Using your phone wisely can reduce unwanted callers: Use caller ID before answering calls. If it’s an 800 number, "private caller," or a name or number you don’t recognize, let the answering machine pick up.
If you are receiving “phantom calls,” no one is on the line when you answer the phone, chances are it’s a “robot call." The day and time you picked up the phone is filed away so that a telemarketer will know when you are home and likely to answer the phone. Another variation of this is the “one-ring” scam. The phone rings once and hangs up. Out of curiosity, many will call back unknowingly to a premium rate number that connects to anything from advertising, to music, to would-be psychics, and even pornography.

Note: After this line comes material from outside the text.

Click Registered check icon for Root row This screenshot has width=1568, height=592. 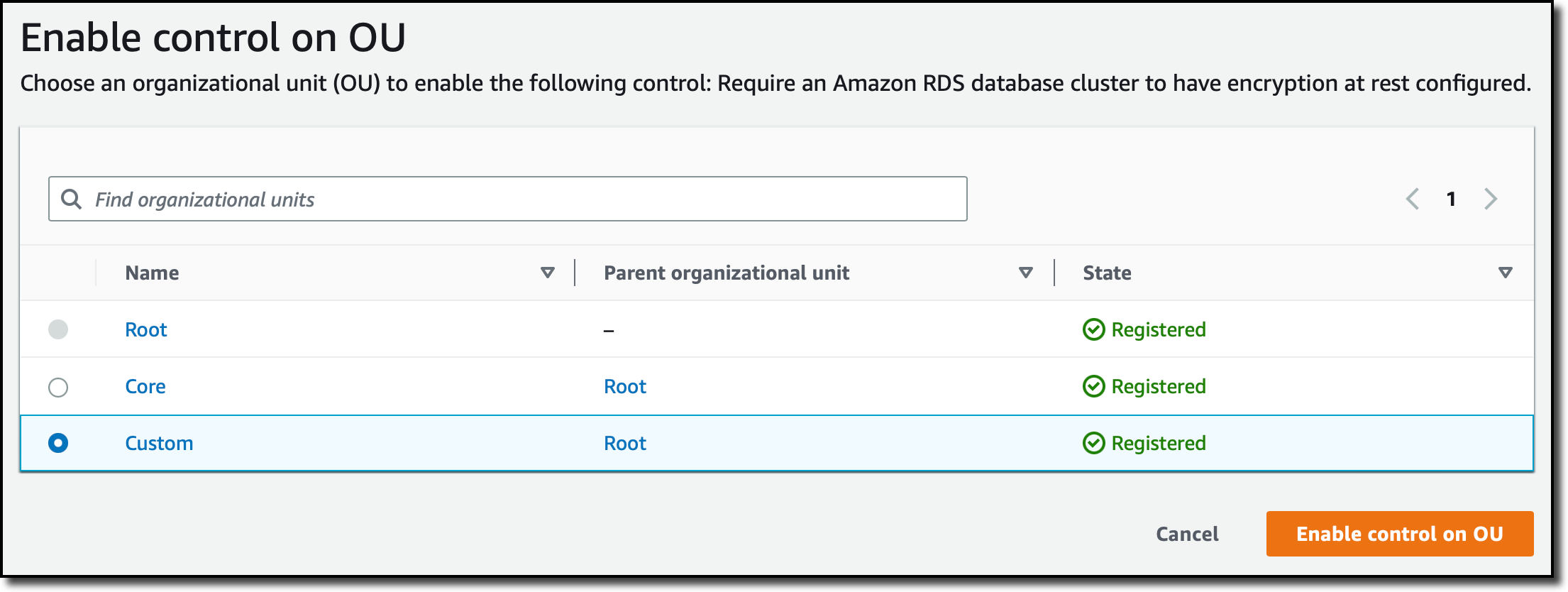[x=1093, y=329]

The longer you stay on the line, the more charges rack up on your phone bill, and the scammers receive part of this money.
According to the Federal Trade Commission, you can stop unsolicited calls, mail and e-mail in the following manner:
Don’t want to receive prescreened offers of credit and insurance, you can a) opt out of receiving them for five years by calling 1-800-567-8688 or going to www.optoutprescreen.com or b) opt out permanently by going to online www.optoutprescreen.com and completing your request. You must return the signed Permanent Opt-Out Election form, which will be provided after you initiate your online request.
Stop Telemarketers: The federal government's National Do Not Call Registry is a free, easy way to reduce the telemarketing calls you get at home. To register your phone number or to get information about the registry, visit www.donotcall.gov, or call 1-888-382-1222 from the phone number you want to register.
Stop Unsolicited Mail & E-Mail: The Direct Marketing Association's (DMA) Mail Preference Service (MPS) lets you opt out of receiving unsolicited commercial mail from many national companies for five years. When you register with this service, your name will be put on a "delete" file and made available to direct-mail marketers and organizations. This will reduce most of your unsolicited mail. However, your registration will not stop mailings from organizations that do not use the DMA's Mail Preference Service.
To register with DMA's Mail Preference Service, go to www.dmachoice.org The DMA also has an Email Preference Service (eMPS) to help you reduce unsolicited commercial emails. To opt out of receiving unsolicited commercial email from DMA members, visit www.dmachoice.org. Registration is free and good for six years.
Another option is registering with Catalog Choice, a free service to opt out of catalogs, coupons, credit card offers, phone books, circulars and more.
Reducing Mail and Phone Appeals from Charities: Because many charities and non profits are not part of the DMA list, you will continue to receive unwanted solicitation. Consider the following:
• Only donate to charities with a demonstrated commitment to donor privacy.
• The more small donations you give to charities, the more begging letters you will receive. Keep in mind that a $25 donation barely covers their expenses so to recoup costs, they sell your name. Instead, give larger donations to a few charities. The larger the gift the less likely your name will be passed on.
• Give anonymously.
• When you give money to a charity or nonprofit group enclose a note requesting that the organization not rent, sell or exchange your name, address and giving history with anyone else. A number of charities have “opt out” features. Make sure you check that box.
• Call or mail the charity letting them know that if they continue to make unsolicited contact you will no longer support them.
• First class mail can be returned unopened with “deceased” written across the envelope.
• Don’t open the letters depositing them directly into the Zero Sort pile.